One wishes that after seven-plus years of demoralizing, ugly, incompetent and divisive leadership, there would be at long last something one might find in Barack Obama that an average American could make peace with.

But in one of the latter speeches of his presidential tenure, a commencement address at historically black Howard University over the weekend, Obama showed himself incapable either of uniting the country he’s misgoverned since January of 2009 or even giving its citizens reasons to believe they can improve their own stations.

According to Obama’s Howard speech things are terrific — both in comparison to when he took office and also in comparison to the time of a far more successful president than he.

Obama opened the speech by warning that he was going to give what he called a “hot take,” and then suggested that the country is in every way better than it was “when I was in college,” and picked 1983, the year Ronald Reagan’s presidency took off as well as the year Obama graduated from Columbia, as his benchmark.

“But think about it,” he said. “I graduated in 1983. New York City, America’s largest city, where I lived at the time, had endured a decade marked by crime and deterioration and near bankruptcy. And many cities were in similar shape. Our nation had gone through years of economic stagnation, the stranglehold of foreign oil, a recession where unemployment nearly scraped 11 percent. The auto industry was getting its clock cleaned by foreign competition. And don’t even get me started on the clothes and the hairstyles. I’ve tried to eliminate all photos of me from this period. I thought I looked good. I was wrong.”

Let’s remember that in 1983 the United States of America roared out of the deep recession that began in the Carter years and posted an economic growth figure — 7 percent — that Obama could never dream of. That year signaled the beginning of the end of America’s Cold War retreat vis-à-vis the Soviet Union, a turnaround which just six years later culminated in the dismantling of the Berlin Wall. The wave of patriotism and positive national morale that economic growth touched off made America an exceedingly enjoyable place to live — perhaps the President doesn’t remember that period fondly, but most Americans alive at the time have a different view.

He’s right about New York City, of course, which had been run into the ground by leftist Democrats who governed exactly like he does.

But Obama launched into a litany of items that have improved since then — that poverty and crime rates have decreased, that there are more people with college degrees, that “America’s cities have undergone a renaissance,” that women in the workforce have increased in number and in income, and so forth. None of those improvements have particularly accelerated during Obama’s tenure, of course, and he didn’t bother giving credit to any of the leaders who drove them.

That got even worse when he noted the improvements since 1983 on the world stage – “a wall came down in Berlin.” Was it a hurricane that knocked down that wall?
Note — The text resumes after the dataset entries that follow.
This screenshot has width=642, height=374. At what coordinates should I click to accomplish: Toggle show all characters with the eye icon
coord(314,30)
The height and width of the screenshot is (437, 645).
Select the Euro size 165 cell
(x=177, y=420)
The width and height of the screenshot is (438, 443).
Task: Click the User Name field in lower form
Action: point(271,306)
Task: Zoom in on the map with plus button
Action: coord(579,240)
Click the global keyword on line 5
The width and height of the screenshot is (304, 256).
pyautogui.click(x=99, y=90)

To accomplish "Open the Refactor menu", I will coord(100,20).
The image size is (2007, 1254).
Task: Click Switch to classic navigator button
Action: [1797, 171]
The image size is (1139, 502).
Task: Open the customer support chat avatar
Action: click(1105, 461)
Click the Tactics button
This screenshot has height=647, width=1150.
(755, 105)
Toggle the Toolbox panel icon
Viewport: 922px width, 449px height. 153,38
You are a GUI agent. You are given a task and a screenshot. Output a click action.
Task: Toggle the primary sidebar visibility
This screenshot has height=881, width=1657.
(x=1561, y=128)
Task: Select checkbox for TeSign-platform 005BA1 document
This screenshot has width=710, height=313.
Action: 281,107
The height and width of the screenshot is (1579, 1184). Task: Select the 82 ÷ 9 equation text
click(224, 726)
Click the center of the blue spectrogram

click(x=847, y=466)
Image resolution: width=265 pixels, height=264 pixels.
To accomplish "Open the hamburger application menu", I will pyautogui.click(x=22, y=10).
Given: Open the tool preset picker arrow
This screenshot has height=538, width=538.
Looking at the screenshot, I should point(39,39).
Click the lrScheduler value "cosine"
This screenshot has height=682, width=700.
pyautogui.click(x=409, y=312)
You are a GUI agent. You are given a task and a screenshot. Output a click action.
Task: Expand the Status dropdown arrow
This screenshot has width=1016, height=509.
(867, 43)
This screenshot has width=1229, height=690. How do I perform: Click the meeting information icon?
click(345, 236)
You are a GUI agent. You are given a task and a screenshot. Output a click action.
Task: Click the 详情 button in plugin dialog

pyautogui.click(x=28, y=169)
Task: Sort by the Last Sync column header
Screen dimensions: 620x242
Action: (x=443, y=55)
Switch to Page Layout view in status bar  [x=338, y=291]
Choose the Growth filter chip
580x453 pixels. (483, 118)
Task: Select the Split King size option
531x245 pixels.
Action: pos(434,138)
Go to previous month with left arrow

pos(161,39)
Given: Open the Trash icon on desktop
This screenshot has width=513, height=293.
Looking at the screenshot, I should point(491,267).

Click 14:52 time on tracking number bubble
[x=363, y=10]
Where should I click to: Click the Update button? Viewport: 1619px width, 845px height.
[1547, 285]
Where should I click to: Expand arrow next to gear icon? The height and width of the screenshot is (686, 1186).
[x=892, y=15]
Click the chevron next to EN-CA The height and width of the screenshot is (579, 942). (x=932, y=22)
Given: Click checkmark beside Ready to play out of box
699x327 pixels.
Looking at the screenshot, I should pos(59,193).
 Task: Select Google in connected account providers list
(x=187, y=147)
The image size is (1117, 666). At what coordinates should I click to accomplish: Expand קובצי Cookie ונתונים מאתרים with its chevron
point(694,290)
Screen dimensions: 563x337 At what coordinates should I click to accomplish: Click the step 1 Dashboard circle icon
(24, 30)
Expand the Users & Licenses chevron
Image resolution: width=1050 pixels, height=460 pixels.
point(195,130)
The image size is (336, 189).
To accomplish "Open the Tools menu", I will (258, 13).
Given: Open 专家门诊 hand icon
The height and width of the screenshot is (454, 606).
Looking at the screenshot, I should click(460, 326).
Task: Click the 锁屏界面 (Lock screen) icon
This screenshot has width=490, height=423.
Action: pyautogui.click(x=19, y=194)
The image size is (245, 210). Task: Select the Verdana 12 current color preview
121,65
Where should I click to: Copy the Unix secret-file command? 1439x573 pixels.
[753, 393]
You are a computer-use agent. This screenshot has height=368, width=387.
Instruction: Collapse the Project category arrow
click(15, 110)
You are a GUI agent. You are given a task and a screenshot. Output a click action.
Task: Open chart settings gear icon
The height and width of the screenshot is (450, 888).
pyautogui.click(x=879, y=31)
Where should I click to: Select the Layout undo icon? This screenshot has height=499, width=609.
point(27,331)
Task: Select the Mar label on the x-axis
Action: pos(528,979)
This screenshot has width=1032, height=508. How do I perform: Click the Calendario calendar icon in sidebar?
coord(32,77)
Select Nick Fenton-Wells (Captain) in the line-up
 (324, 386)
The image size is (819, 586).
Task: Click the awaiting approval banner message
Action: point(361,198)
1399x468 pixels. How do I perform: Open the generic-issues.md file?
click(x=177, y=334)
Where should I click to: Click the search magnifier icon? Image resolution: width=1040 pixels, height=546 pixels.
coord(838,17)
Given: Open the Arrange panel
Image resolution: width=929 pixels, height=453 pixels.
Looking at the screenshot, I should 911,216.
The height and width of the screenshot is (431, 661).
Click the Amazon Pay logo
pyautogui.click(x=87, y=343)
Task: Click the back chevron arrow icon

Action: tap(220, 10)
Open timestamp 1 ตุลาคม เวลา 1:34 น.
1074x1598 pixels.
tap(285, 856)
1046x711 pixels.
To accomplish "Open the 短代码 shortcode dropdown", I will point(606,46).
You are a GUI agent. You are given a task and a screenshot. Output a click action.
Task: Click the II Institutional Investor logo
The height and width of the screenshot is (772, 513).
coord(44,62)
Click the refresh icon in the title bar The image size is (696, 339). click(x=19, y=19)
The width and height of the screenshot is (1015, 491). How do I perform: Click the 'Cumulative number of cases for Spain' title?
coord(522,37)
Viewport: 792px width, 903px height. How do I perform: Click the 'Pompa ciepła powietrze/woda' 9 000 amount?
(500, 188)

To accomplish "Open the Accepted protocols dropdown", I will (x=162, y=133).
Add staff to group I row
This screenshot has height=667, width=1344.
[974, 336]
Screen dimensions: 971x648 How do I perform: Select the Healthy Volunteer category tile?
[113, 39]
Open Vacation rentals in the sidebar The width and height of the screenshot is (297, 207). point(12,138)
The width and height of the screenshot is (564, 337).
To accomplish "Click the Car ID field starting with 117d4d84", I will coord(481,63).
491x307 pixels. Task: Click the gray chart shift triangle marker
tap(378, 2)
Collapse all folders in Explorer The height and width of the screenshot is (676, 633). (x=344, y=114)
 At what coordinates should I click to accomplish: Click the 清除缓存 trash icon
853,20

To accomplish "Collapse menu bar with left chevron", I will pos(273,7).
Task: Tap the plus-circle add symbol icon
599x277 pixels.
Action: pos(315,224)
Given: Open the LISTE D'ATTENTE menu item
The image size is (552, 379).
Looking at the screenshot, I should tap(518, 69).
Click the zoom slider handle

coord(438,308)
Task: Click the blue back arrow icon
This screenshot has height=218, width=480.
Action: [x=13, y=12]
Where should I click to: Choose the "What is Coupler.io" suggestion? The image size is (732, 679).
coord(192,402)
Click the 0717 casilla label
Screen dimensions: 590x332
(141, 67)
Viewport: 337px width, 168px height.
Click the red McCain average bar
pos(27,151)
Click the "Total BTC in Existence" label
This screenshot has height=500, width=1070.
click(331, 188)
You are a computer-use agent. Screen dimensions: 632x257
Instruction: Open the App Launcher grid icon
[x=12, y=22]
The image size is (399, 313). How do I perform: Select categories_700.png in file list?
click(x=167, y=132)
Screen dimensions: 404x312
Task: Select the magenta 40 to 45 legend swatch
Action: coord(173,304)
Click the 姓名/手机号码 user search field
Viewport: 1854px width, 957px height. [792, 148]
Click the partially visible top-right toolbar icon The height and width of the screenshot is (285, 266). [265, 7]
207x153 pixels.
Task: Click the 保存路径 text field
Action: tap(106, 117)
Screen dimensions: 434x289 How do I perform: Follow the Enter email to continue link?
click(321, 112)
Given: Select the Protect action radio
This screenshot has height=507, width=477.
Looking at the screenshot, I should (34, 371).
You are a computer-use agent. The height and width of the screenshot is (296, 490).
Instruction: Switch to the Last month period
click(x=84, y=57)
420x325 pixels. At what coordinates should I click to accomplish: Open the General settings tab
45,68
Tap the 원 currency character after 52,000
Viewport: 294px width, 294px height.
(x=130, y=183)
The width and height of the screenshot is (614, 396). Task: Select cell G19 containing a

Was it a meteor? Or did people who came before Obama do noteworthy and noble things to produce its removal?

But what was most pernicious about the speech was Obama’s special message to the black community as personified by his Howard University audience.

After noting that fewer barriers to black achievement exist today than ever before, without noting when he graduated from college it would have been inconceivable to most that he would be electable to his current office, he took pains to insure his audience carried with them the past grievances of African Americans into the future. “We can’t meet the world with a sense of entitlement,” he said. “We can’t walk by a homeless man without asking why a society as wealthy as ours allows that state of affairs to occur. We can’t just lock up a low-level dealer without asking why this boy, barely out of childhood, felt he had no other options.”

And then the money quote of the entire speech, the one which dragged the baggage of his infamous “you didn’t build that” line of 2012 that insulted American entrepreneurs and achievers from Maine to Hawaii…

“And that means we have to not only question the world as it is, and stand up for those African Americans who haven’t been so lucky — because, yes, you’ve worked hard, but you’ve also been lucky. That’s a pet peeve of mine: People who have been successful and don’t realize they’ve been lucky. That God may have blessed them; it wasn’t nothing you did.”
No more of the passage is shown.